EXERCISE: The answer must consist solely of the lines from the one containing "The width and" through the last line of the records, set down exactly and without any pictures.
··· EXERCISE DATA
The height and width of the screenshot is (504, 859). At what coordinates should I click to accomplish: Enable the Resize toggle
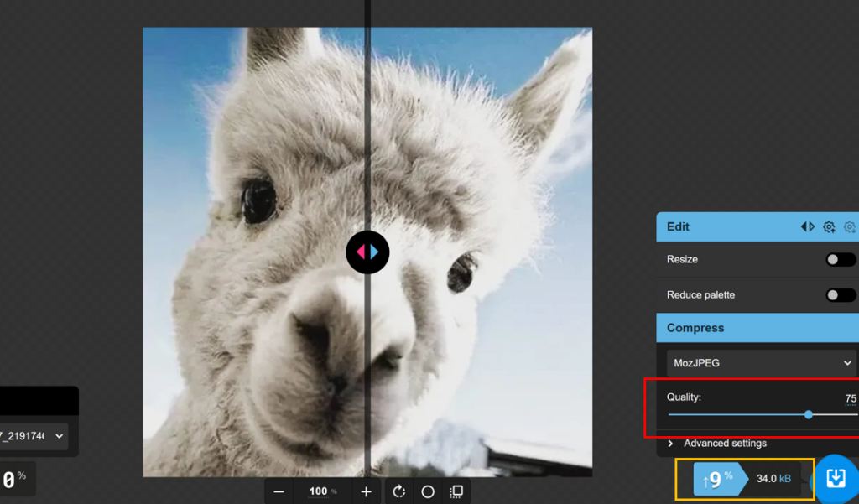[x=840, y=260]
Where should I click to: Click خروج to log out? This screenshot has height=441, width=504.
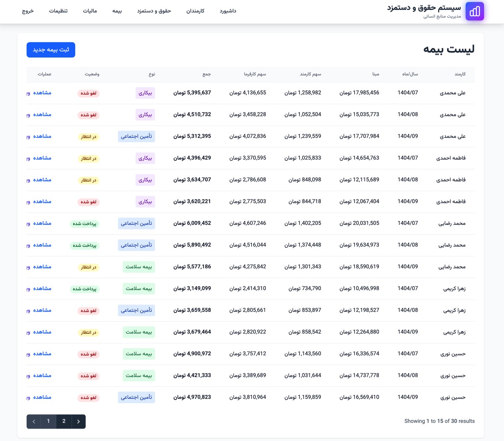click(x=28, y=11)
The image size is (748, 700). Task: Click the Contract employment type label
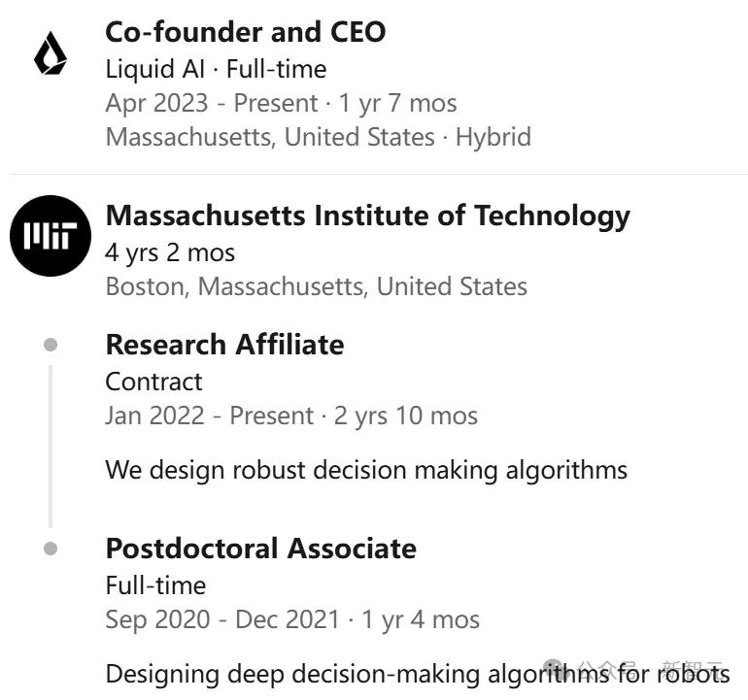pyautogui.click(x=153, y=382)
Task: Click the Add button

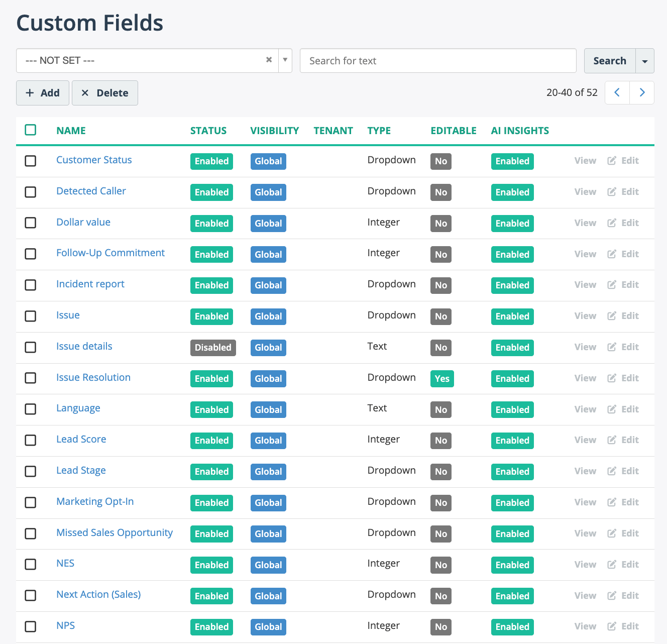Action: tap(43, 93)
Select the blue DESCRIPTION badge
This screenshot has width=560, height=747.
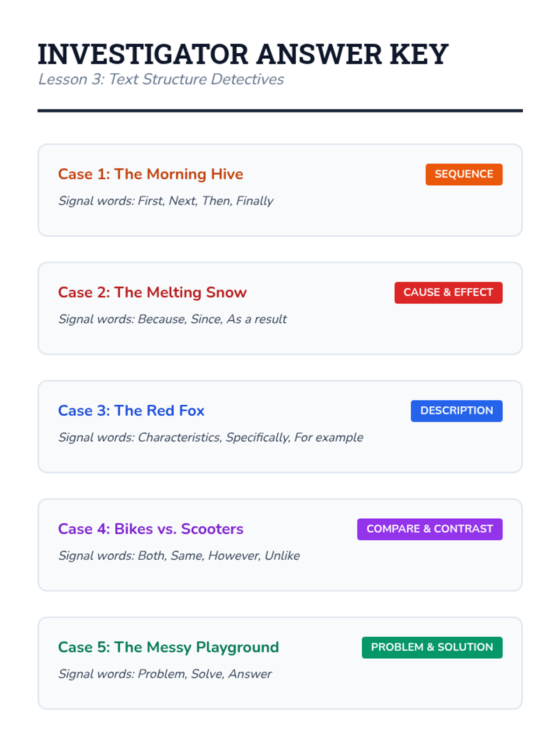456,411

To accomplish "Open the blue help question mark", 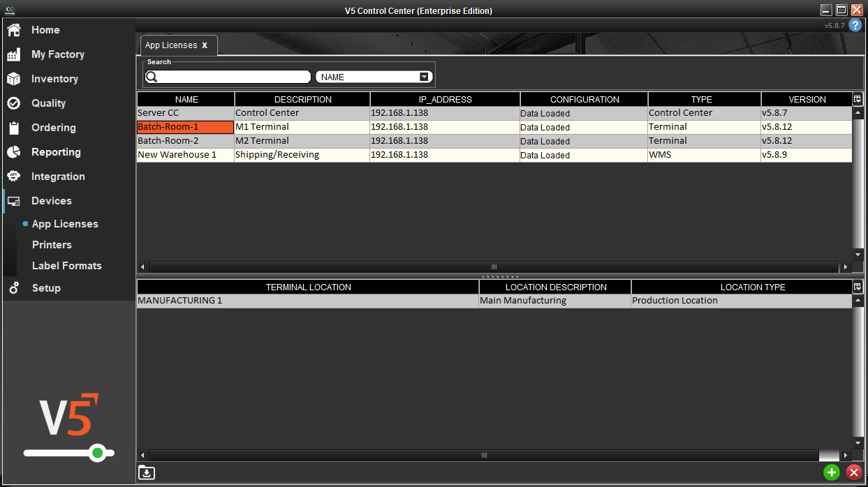I will 855,26.
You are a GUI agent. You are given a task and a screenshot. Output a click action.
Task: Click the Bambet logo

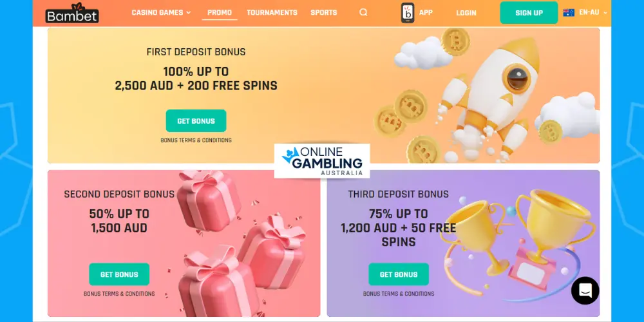tap(72, 13)

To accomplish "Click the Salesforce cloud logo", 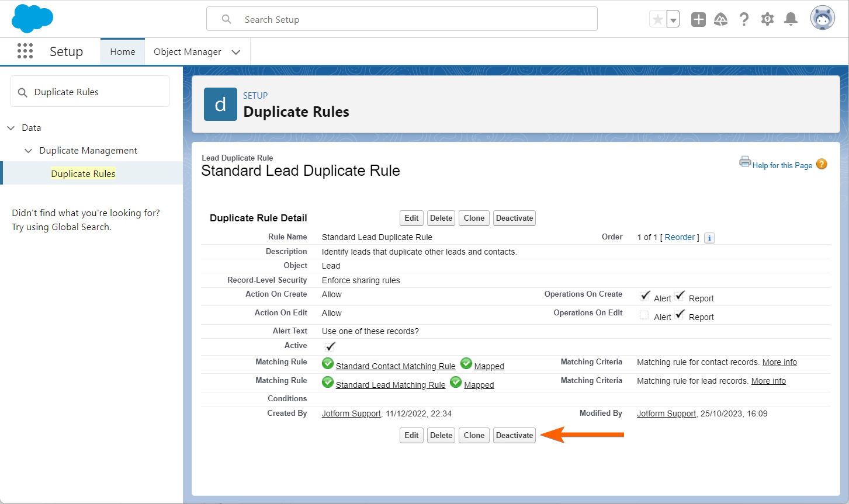I will click(32, 19).
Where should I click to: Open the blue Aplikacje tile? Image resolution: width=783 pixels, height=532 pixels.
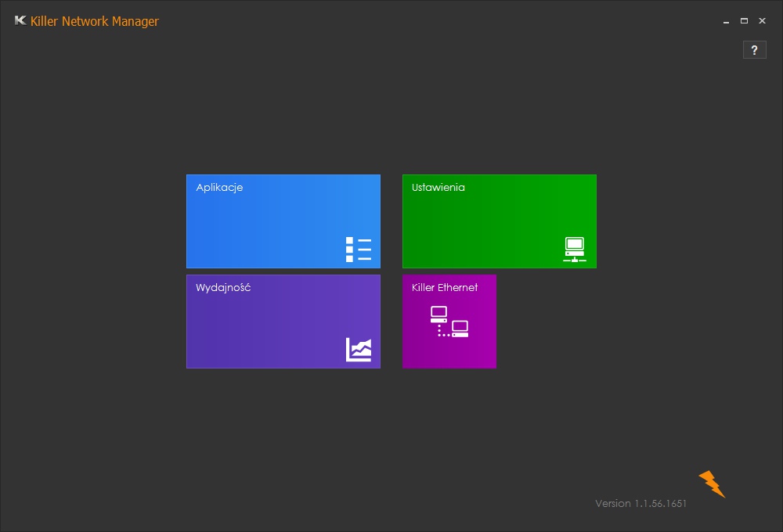click(x=283, y=221)
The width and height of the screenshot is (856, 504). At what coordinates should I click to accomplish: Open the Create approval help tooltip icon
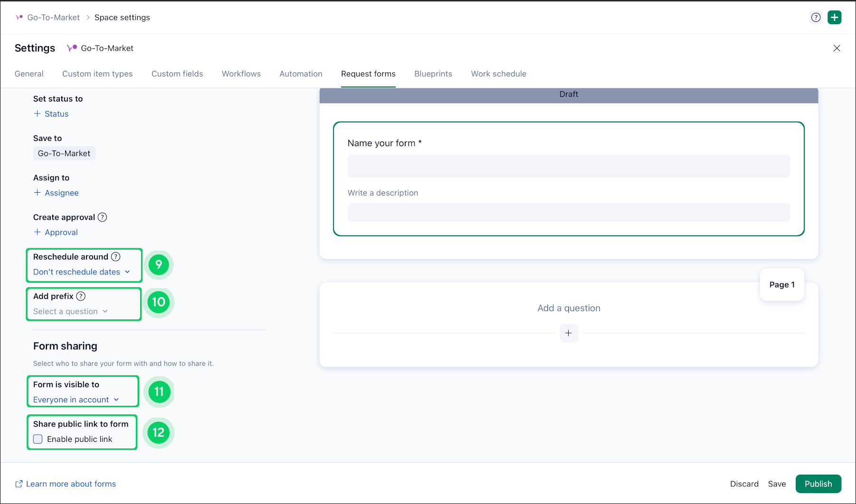pyautogui.click(x=102, y=217)
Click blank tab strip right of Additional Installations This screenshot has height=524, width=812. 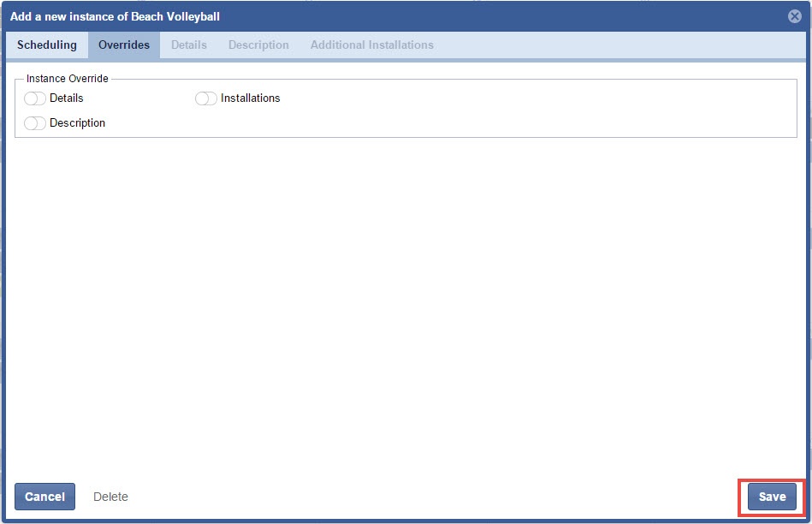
······
RESULT OF THE TASK:
The width and height of the screenshot is (856, 504). At what coordinates should I click to accomplish: Open the Create approval help tooltip icon
pyautogui.click(x=102, y=217)
Click blank tab strip right of Additional Installations This screenshot has height=524, width=812. 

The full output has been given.